Iron (low valent)
Fe(0) is cost-effective, environmentally friendly alternative to Cr(II) for the olefination of carbonyls by activated polyhalides. Fe(0) proved compatible with a wide range of functionality, such as unprotected phenol, aryl nitro, carboxylic acid, and alkyl nitrile.
J. R. Falck, R. Bejot, D. K. Barma, A. Bandyopadhyay, S. Joseph, C. Mioskowski, J. Org. Chem., 2006, 71, 8178-8182.
An operationally simple and very efficient Reformatsky reaction of aldehydes has been carried out in THF in the presence of low valent iron or copper which were prepared in situ employing a bimetal redox strategy through reduction of Fe(III) or Cu(II) salts with magnesium.
A. Chattopadhyay, A. Kr. Dubey, J. Org. Chem., 2007, 72, 9357-9359.
An iron complex containing electronically coupled acidic and hydridic hydrogens catalyzes the hydrogenation of ketones under mild conditions and shows high chemoselectivity for aldehydes, ketones, and imines. Isolated carbon double and triple bonds, aryl halides, nitrates, epoxides, and ester functions are unaffected by the hydrogenation conditions.
C. P. Casey, H. Guan, J. Am. Chem. Soc., 2007, 129, 5816-5817.
A facile and practical method for the synthesis of N-acetyl α-arylenamides from the corresponding ketoximes with ferrous acetate as the reducing reagent offers mild reaction conditions, simple purification procedures, and high yields for a variety of N-acetyl enamides.
W. Tang, A. Capacci, M. Sarvestani, X. Wei, N. K. Yee, C. H. Senanayake, J. Org. Chem., 2009, 74, 9528-9530.
An intermolecular reductive Schiff base formation from nitroarenes and benzaldehydes to yield diarylimines is carried out in the presence of iron powder and dilute acid. This process tolerates various functional groups and often proceeds quantitatively with no need for purification.

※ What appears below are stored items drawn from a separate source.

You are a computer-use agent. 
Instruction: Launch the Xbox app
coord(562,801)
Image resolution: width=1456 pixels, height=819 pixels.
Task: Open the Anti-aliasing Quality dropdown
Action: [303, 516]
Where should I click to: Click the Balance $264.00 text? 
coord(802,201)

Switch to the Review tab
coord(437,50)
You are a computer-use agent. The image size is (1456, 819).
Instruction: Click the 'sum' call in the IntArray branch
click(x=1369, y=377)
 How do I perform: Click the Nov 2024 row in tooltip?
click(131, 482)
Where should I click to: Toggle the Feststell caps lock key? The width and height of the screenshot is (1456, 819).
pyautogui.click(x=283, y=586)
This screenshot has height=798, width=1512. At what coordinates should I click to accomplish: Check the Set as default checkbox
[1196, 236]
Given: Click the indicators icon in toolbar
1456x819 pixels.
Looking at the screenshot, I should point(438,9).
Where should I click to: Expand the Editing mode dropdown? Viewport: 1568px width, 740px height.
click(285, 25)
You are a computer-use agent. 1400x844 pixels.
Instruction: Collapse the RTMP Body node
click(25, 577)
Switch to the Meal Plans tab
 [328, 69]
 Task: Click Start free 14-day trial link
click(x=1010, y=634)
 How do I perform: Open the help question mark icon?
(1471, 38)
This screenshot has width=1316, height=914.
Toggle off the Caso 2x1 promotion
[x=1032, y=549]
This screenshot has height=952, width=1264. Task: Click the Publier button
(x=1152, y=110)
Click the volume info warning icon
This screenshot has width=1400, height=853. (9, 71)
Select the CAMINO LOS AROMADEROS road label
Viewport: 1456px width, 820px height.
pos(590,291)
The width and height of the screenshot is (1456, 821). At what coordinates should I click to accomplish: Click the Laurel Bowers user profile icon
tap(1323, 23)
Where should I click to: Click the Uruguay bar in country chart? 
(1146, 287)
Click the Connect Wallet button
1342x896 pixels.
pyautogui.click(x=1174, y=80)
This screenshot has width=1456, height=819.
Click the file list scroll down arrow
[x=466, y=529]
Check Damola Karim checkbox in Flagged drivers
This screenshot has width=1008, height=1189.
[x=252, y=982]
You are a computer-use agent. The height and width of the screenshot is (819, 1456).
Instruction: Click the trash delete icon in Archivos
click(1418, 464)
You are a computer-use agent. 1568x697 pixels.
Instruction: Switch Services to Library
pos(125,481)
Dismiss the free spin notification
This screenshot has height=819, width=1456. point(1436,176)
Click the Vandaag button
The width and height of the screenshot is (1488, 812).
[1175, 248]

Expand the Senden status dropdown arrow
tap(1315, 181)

A. L. Korich, T. S. Hughes, Synlett, 2007, 2602-2604.
An efficient Fe/CaCl2 system enables the reduction of nitroarenes and reductive cleavage of azo compounds by catalytic transfer hydrogenation in the presence of sensitive functional groups including halides, carbonyl, aldehyde, acetyl, nitrile, and ester substituents with excellent yields. The simple experimental procedure and easy purification make the protocol advantageous.
S. Chandrappa, T. Vinaya, T. Ramakrishnappa, K. S. Rangappa, Synlett, 2010, 3019-3022.
Reduction of o-nitroarylcarbaldehydes o-aminoarylcarbaldehydes with iron in the presence of a catalytic amount of aqueous hydrochloric acid followed by in situ condensation of the resulting amines with ketones or aldehydes (Friedlaender quinoline synthesis) gives mono- or disubstituted quinolines, respectively, in very good yields.
A.-H. Li, D. J. Beard, H. Coate, A. Honda, M. Kadablbajoo, A. Kleinberg, R. Laufer, K. M. Mulvihill, A. Nigro, P. Rastogi, M. W. Siu, A. G. Steinig, T. Wang, D. Werner, A. P. Crew, M. J. Mulvihill, Synthesis, 2010, 1629-1632.
A tandem condensation of a cyanoimidate with an amine followed by reductive cyclization in an iron-HCl system enables an efficient route to N4-substituted 2,4-diaminoquinazolines. An additional N-alkylation can produce two fused heterocycles in a one-pot procedure.
P. Yin, N. Liu, Y.-X. Deng, Y. Chen, Y. Deng, L. He, J. Org. Chem., 2012, 77, 2649-2658.